SURVIVAL AFTER FETAL SURGERY |
The yardstick by which we measure the success of a surgical procedure is SURVIVAL.
How many patients live through the operation with relief of their problems ?
How long do they live ?
And how well are they ?
In fetal surgery, a peculiar situation exists. Each intervention would have TWO SURVIVALS !
The first survival would be after the fetal operation is performed, and the fetus replaced within the protective womb. Heart action would have to recover enough to sustain life through the rest of the gestational period.
The second survival would be the REAL one, when the fetus reaches viability and is delivered at or near term. At this time, in every sense - legal, medical and ethical - the child could be called a "survivor" !
Its "early days" yet, and we have absolutely no evidence to say what kind of survival can be expected after fetal surgical interventions. This is why, atleast to begin with, fetal surgery can only be recommended for those extremely sick fetuses, with complex malformations which anyway have a high attrition rate when untreated.
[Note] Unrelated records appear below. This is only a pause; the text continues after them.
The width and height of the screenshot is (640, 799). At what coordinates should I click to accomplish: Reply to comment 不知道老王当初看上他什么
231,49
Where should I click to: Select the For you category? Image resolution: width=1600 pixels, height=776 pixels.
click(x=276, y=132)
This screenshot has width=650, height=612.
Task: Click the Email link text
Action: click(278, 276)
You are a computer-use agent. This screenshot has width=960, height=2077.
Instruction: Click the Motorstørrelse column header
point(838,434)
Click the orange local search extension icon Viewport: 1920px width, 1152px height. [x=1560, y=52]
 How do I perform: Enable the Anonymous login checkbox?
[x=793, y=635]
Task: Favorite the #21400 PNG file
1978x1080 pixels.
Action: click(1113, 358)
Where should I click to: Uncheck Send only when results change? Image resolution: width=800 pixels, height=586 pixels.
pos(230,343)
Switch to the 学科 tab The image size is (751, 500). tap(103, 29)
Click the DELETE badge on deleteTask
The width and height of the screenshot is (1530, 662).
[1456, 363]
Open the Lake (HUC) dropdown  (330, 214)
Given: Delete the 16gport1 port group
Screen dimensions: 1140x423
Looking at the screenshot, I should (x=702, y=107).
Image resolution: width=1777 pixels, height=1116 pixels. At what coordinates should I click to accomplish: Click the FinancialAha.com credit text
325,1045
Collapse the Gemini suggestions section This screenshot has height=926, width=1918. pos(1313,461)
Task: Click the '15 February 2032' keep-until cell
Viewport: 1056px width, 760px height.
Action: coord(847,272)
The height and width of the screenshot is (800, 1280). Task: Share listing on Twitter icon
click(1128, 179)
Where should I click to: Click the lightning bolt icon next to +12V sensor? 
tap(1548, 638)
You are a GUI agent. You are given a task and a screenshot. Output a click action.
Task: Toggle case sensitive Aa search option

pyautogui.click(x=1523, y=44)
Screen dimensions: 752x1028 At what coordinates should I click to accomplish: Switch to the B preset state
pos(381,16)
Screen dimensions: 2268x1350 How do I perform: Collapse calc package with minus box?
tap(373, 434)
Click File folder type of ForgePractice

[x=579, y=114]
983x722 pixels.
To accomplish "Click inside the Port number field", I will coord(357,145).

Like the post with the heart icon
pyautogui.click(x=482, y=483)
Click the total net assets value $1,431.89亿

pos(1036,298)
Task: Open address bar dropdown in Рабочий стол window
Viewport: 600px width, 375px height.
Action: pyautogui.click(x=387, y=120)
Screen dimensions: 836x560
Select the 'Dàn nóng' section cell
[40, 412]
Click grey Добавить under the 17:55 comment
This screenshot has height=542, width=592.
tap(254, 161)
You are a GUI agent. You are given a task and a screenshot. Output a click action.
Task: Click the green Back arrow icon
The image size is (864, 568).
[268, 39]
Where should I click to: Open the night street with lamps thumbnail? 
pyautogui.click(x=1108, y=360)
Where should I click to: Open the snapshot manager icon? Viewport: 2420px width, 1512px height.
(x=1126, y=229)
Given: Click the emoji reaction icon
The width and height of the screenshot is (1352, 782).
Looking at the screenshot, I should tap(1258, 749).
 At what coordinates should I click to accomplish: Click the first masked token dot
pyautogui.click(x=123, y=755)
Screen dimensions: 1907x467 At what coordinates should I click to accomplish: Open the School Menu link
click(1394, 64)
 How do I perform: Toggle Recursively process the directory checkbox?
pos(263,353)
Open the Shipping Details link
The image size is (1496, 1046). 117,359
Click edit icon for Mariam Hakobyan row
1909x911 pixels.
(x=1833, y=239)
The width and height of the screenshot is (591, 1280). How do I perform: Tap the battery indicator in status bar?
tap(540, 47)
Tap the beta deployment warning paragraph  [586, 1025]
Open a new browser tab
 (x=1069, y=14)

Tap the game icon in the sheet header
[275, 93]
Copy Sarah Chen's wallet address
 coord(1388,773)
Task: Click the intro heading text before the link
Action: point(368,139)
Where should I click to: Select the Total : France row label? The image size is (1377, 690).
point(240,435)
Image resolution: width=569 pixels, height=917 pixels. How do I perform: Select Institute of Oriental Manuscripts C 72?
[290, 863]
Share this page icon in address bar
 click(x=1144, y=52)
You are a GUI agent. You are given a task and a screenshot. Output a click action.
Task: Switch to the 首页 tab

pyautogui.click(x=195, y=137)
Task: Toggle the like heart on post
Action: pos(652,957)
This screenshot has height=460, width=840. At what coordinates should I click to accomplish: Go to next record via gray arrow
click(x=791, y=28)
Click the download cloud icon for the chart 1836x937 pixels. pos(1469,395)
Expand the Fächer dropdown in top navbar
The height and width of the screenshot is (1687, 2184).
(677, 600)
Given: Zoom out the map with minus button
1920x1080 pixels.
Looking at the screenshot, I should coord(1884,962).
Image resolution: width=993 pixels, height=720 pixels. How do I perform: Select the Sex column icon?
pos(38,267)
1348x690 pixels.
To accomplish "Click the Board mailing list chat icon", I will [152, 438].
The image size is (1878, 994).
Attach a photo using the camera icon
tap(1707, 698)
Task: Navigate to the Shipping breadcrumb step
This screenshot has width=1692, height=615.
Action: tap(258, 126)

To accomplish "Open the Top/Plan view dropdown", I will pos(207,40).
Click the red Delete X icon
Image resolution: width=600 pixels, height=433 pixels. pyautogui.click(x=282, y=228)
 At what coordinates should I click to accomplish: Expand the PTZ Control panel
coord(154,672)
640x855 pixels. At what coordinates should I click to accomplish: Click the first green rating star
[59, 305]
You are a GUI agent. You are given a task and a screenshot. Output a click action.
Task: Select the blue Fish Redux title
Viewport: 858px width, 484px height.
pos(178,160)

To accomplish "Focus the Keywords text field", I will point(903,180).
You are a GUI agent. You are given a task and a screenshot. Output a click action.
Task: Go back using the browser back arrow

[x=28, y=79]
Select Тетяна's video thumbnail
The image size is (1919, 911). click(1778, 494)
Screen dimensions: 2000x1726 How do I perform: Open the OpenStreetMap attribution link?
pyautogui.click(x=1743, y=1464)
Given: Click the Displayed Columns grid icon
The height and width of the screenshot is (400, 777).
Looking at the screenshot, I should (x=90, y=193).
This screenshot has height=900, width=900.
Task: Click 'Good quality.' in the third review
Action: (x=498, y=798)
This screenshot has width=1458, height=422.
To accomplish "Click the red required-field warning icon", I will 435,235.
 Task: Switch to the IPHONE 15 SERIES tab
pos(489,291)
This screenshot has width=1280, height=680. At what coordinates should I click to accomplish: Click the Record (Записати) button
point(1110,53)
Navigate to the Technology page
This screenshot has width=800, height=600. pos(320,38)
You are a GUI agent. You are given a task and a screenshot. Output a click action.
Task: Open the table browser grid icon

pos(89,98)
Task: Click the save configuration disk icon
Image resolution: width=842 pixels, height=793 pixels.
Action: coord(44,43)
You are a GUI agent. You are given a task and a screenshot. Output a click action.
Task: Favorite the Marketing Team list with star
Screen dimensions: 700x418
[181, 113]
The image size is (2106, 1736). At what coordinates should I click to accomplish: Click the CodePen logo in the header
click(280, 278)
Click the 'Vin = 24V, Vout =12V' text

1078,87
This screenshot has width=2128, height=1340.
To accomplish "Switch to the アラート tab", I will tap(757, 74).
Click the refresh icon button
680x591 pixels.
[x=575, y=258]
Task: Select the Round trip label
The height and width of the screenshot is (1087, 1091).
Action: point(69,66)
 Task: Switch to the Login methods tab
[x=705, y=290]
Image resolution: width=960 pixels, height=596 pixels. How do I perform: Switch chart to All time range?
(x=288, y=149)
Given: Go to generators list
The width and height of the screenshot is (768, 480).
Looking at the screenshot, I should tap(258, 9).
Most investigators in the field firmly believe that the concept of in-utero correction has the potential to salvage a significant proportion of fetuses which would otherwise NOT make it through pregnancy. Indeed, that is the only justification of developing such a complex procedure.
I have some reservations over this issue. Granted that these infants do survive to term and are delivered from the womb, what evidence is there to predict how they will behave after this ? Survival also means how long they will live, and with what quality of life. My concerns are in two areas.
First, we are intervening in a "genetically weak" subset of fetuses. Many more undetectable anomalies involving other systems may coexist, which in their own right will reduce survival. Correcting the "fatal" heart defect will "unmask" them. We may then end up with poor long term survival from non-cardiac causes.
Second, what about complications introduced by the procedure itself ? Neurologic complications - involving the brain and nerves - are particularly tragic. Would it be justified to deliver a infant with a repaired heart, but accept a damaged brain as the price of this ? I would guess not.
And third, what if these complications are not fatal, but proved disabling nonetheless ? We would then be faced with a population of "walking wounded".
Who should make decisions about the level of intensive care to be extended to these unfortunate survivors ?
Many issues thus remain to be thrashed out in the experimental lab, as well as in medical, surgical, ethical and religious fora regarding similar issues. Its time the concerned bodies take cognizance of the impending arrival of fetal cardiac surgery on the clinical scene, and prepare themselves in all ways.